El mito se enriquece permanentemente y es la cultura popular la que lo alimenta. Lo engorda con atribuciones y nuevas cualidades. Le otorga poderes supra humanos y lo enaltece. Por eso, convengamos, se dice “Gardel cada día canta mejor”. “El mito —afirma Gobello— va asumiendo las perfecciones que supone la evolución de la cultura”. Al mito se le transfiere lo más granado del deseo, de lo que se quisiera ser, la excelsitud, lo máximo. Así, para seguir con el cantor, en la vida real Gardel tenía una pluralidad de atributos. Y ya en su forma de mito acaece una “hiperbolización”. Es el más grande, el más bello, el sinigual, el que se acerca a la deidad o es la deidad misma.

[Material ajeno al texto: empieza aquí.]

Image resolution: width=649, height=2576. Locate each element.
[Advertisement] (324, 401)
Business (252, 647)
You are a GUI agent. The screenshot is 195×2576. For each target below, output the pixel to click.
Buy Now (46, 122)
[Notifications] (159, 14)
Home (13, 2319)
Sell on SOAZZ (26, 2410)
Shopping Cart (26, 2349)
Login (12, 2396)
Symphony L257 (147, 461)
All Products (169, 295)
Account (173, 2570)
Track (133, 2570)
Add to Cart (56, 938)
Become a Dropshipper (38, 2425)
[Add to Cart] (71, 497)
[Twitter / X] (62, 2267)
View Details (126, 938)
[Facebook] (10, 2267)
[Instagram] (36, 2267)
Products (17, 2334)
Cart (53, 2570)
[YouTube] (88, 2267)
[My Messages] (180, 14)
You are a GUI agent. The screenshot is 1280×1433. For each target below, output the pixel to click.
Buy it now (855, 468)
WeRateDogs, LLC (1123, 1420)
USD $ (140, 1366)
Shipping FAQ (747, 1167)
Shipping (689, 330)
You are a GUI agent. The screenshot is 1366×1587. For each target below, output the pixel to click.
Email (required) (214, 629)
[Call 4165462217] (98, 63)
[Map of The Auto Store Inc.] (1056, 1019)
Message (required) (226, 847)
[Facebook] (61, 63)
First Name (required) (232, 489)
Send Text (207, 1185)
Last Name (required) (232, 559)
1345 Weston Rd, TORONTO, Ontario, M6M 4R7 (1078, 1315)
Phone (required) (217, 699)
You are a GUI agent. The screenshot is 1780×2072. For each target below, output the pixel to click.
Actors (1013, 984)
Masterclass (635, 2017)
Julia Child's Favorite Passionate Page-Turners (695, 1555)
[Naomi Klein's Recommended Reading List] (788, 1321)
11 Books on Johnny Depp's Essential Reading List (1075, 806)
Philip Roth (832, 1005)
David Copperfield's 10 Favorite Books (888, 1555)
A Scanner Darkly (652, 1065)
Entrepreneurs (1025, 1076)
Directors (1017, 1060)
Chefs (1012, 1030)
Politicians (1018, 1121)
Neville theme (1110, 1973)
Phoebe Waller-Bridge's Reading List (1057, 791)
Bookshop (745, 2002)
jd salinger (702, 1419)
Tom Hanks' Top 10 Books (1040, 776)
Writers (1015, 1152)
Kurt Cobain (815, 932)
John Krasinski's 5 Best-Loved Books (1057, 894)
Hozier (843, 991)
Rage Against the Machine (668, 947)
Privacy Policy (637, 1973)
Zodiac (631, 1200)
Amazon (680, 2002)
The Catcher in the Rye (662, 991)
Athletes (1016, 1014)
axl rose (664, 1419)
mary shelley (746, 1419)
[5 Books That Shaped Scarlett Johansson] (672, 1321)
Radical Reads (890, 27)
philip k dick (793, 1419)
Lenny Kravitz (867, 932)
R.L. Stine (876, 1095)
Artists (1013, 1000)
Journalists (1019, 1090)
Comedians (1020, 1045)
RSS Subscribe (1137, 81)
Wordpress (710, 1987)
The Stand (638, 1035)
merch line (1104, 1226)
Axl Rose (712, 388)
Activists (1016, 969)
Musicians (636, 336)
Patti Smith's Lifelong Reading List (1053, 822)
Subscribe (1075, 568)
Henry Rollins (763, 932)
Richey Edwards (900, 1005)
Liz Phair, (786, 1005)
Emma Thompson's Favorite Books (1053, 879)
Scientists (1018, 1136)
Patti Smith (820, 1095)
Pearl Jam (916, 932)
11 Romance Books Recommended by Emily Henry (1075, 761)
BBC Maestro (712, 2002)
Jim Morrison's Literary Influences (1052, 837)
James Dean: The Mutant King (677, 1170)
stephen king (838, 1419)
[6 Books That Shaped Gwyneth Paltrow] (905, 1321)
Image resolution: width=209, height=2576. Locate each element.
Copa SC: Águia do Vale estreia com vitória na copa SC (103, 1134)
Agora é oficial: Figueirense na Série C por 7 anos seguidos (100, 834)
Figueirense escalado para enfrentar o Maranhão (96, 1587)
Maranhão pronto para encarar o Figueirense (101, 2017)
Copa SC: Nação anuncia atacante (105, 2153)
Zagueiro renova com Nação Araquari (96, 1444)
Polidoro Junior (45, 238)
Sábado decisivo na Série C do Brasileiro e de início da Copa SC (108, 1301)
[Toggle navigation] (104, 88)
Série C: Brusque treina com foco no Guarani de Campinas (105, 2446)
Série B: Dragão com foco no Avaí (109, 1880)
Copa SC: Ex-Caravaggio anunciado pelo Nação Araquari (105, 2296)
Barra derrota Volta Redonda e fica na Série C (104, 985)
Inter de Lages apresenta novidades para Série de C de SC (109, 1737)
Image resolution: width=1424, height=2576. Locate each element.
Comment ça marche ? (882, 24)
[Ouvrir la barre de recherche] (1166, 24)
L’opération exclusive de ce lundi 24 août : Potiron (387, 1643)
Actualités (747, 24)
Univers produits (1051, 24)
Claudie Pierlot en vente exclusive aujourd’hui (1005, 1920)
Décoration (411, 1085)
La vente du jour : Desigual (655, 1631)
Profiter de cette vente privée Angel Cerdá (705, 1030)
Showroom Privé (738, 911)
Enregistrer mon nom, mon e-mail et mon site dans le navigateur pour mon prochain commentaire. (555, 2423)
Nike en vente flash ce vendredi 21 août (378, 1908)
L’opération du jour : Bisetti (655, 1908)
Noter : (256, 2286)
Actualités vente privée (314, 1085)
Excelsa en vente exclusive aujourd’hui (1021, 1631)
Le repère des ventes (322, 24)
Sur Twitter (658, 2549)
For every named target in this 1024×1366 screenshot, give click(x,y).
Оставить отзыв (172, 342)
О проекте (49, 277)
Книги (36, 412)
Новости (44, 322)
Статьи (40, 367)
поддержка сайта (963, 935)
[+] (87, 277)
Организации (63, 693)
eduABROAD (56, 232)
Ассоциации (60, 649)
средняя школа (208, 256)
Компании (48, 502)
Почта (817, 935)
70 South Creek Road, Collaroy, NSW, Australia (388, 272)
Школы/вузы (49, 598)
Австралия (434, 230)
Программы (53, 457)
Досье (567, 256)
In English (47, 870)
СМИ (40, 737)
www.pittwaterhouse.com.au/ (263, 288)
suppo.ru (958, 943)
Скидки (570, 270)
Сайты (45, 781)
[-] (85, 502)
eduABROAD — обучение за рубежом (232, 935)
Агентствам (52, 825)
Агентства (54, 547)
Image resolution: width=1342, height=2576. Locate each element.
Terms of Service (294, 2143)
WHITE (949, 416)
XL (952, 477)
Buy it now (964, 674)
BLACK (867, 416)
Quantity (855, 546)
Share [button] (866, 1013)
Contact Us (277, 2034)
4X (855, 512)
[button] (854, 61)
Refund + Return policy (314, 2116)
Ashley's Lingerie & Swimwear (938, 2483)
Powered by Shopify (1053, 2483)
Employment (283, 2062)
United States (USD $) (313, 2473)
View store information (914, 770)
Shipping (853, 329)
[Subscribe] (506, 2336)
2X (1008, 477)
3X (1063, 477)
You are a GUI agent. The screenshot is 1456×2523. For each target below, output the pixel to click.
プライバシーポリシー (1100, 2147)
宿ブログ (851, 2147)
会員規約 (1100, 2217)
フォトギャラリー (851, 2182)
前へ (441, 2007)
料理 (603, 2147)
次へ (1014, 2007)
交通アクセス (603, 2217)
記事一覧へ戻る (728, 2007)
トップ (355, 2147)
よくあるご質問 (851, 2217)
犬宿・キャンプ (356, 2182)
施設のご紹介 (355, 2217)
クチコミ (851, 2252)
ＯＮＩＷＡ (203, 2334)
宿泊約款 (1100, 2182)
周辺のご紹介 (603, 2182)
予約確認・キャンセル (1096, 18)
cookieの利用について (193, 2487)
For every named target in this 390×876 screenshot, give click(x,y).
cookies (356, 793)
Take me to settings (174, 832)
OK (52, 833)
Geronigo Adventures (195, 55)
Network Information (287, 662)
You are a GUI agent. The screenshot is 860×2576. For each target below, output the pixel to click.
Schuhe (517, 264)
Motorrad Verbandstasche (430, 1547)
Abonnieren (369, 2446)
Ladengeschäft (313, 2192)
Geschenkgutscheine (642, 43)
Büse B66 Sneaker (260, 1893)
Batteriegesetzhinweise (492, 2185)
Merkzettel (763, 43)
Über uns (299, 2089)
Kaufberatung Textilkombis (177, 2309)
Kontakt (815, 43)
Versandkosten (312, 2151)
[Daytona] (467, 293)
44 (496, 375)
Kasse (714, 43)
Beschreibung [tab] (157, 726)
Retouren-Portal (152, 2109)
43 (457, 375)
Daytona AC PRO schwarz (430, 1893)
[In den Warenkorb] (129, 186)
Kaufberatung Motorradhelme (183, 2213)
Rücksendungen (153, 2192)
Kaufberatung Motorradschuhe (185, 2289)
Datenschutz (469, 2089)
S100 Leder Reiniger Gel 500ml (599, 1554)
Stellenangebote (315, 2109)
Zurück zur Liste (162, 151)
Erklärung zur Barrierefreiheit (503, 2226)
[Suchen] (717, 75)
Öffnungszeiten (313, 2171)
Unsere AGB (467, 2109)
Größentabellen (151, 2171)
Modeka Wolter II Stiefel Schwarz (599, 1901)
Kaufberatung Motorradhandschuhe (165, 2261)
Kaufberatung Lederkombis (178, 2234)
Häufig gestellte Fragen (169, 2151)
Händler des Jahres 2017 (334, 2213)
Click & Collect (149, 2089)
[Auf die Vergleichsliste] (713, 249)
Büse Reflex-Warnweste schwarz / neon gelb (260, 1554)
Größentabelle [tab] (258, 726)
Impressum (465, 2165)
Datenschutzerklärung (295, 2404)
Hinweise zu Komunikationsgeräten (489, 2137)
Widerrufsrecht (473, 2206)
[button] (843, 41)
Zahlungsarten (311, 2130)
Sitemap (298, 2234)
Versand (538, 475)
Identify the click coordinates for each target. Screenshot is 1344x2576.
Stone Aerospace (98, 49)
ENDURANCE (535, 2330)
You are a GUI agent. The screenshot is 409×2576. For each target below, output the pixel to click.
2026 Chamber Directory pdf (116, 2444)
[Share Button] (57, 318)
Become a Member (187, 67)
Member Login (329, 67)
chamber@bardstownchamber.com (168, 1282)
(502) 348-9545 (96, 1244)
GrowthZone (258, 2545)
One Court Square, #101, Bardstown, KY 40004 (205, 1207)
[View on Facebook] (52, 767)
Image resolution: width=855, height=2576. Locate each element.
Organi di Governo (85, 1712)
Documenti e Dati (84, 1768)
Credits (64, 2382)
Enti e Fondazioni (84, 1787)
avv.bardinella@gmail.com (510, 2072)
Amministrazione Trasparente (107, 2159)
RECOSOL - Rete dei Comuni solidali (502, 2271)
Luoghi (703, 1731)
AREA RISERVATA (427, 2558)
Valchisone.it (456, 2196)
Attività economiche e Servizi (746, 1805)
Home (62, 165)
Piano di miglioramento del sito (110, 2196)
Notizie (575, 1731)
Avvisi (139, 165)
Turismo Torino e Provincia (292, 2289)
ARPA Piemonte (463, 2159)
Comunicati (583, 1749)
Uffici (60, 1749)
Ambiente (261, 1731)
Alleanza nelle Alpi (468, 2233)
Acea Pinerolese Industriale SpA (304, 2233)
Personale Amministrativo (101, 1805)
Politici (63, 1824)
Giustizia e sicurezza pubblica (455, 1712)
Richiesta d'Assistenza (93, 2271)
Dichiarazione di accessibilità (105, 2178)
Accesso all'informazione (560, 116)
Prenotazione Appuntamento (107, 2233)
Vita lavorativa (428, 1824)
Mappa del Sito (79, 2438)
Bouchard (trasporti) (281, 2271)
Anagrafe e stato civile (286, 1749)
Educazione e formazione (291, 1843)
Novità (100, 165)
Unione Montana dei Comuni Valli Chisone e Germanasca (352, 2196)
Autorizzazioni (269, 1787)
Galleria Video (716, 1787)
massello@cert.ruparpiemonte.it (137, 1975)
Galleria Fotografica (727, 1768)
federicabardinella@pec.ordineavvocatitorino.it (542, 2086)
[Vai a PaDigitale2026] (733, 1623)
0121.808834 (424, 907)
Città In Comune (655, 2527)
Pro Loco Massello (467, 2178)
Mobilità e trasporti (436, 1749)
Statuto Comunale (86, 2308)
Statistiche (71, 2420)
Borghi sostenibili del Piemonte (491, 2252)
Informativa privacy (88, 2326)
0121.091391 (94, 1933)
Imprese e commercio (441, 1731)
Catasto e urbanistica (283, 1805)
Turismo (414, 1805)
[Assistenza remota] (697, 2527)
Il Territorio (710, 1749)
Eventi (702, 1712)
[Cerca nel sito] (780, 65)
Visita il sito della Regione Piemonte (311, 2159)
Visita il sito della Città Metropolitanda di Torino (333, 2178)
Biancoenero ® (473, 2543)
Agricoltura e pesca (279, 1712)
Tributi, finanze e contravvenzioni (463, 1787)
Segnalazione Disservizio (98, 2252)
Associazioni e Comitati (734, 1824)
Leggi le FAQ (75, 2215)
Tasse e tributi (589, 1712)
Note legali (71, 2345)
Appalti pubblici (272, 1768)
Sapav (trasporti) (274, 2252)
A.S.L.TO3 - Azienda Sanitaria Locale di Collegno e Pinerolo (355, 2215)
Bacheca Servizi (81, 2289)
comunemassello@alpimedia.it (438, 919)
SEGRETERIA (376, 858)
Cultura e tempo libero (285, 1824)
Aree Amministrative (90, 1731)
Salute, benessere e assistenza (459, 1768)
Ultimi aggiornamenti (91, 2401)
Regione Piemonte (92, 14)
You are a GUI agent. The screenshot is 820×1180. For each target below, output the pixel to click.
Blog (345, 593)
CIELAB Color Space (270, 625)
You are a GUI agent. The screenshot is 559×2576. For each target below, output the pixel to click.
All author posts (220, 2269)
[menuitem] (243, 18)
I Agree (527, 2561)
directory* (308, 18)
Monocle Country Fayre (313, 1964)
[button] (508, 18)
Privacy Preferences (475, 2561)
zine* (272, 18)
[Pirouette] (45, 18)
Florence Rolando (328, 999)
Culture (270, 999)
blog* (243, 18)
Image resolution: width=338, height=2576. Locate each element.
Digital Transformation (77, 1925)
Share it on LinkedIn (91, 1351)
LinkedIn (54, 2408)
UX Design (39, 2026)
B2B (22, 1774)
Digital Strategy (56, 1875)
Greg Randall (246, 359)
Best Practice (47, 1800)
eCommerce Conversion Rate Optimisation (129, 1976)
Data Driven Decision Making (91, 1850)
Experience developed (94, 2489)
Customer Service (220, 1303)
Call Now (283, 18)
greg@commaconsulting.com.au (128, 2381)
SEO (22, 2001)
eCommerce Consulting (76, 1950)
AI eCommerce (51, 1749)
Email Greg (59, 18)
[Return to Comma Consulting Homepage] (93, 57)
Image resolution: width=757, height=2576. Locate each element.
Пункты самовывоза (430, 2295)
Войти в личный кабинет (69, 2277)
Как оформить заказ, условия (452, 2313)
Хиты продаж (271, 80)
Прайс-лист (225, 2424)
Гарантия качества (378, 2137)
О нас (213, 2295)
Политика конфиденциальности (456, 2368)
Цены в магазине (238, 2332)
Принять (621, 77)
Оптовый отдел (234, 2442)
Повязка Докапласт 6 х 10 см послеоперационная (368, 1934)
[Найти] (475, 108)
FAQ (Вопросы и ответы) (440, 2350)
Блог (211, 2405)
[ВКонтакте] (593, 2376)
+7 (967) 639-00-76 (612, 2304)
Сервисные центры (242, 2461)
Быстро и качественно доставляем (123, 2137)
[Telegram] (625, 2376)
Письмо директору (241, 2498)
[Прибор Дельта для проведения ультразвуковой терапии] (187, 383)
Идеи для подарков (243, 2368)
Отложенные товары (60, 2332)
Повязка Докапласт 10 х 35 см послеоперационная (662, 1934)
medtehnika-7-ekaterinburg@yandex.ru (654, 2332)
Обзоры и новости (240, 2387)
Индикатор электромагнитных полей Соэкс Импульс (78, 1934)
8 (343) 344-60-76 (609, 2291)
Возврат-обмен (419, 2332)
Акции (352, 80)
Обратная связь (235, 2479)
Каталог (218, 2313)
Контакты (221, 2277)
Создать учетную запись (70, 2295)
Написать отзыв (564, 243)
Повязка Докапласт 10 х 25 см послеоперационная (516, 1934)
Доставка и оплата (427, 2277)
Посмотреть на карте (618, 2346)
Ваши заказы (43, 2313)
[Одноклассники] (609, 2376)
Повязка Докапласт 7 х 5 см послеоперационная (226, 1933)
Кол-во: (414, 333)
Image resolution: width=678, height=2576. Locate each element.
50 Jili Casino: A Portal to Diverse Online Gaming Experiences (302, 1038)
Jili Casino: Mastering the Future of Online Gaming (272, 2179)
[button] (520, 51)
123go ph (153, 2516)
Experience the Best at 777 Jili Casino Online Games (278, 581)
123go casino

El mito es lo que todos quisieran ser. Y no porque el que se eleva a los cielos de la adoración masiva tenga en la realidad múltiples cualidades, sino porque las mismas se aumentan cuando el consagrado asciende a las esferas mitológicas. Se angeliza. Se idealiza. Se vuelve leyenda y fábula que trascienden la historia. El mito (sobre todo si es fundacional) se torna parámetro de la identidad, del sentido de pertenencia, de la cultura.
“¡Pobres los pueblos que necesitan héroes!”, advertía Bertolt Brecht en Galileo Galilei. Quizá sean incapaces de defenderse a sí mismos de las invasiones, de las agresiones, de los estados de postración. ¿Y para qué sirven los dioses? Quizá para nada. O sí, para que, a partir de ellos, se forjen doctrinas y creencias propicias a la obediencia y el sometimiento.
El sociólogo argentino Juan José Sebreli, en su libro Comediantes y mártires, Ensayo contra los mitos, se extraña de cómo un sujeto como Maradona, que para él era un hombre simple (en todo caso, un futbolista genial sí era), sea comparado con seres tan disímiles como Cristo, Ulises, la virgen María, Napoleón, Mick Jagger y hasta con el Quijote. Qué hizo que a un descomunal portento con la pelota se le endiosara hasta esas dimensiones de fantasía, en la que hasta jaculatorias y canciones y cuentos y poemas y ensayos y pinturas fueran parte de un repertorio de adoraciones e incensarios.
Maradona, el tuguriano, el artista del balón, el que demostró en efecto que el fútbol es, como lo diría Dante Panzeri, la dinámica de lo impensado o, como lo afirmó Maurois, la inteligencia en movimiento, alcanzó cotas más elevadas (digamos ya no en Argentina, sino en todo el mundo) que cualquier astro del rock o de la industria del espectáculo. Qué factores se conjugaron para que un golpeador de mujeres, drogadicto, dios pagano, “travesti sagrado” (por lo de Santa Maradona), de comportamientos lumpescos, se metamorfoseara en una deidad diabólica, un lucifer, un demonio con miles de altares e iconografías, pero también en un sacerdote, un oficiante de rituales sacrosantos, un taumaturgo (esos dos goles a Inglaterra pueden ser parte del milagro y de la unión satanás-dios), un ídolo ¿con pies de barro? Digan a ver.
Si hubiera una canonización (que es, por lo demás, un lucrativo negocio vaticano) por jugar bien al fútbol, el Diego rebasaría a cualquier santo (ah, casi ninguno ha tenido vida ejemplar). Me luce que será rico ir al infierno a ver jugar a un astro como Maradona.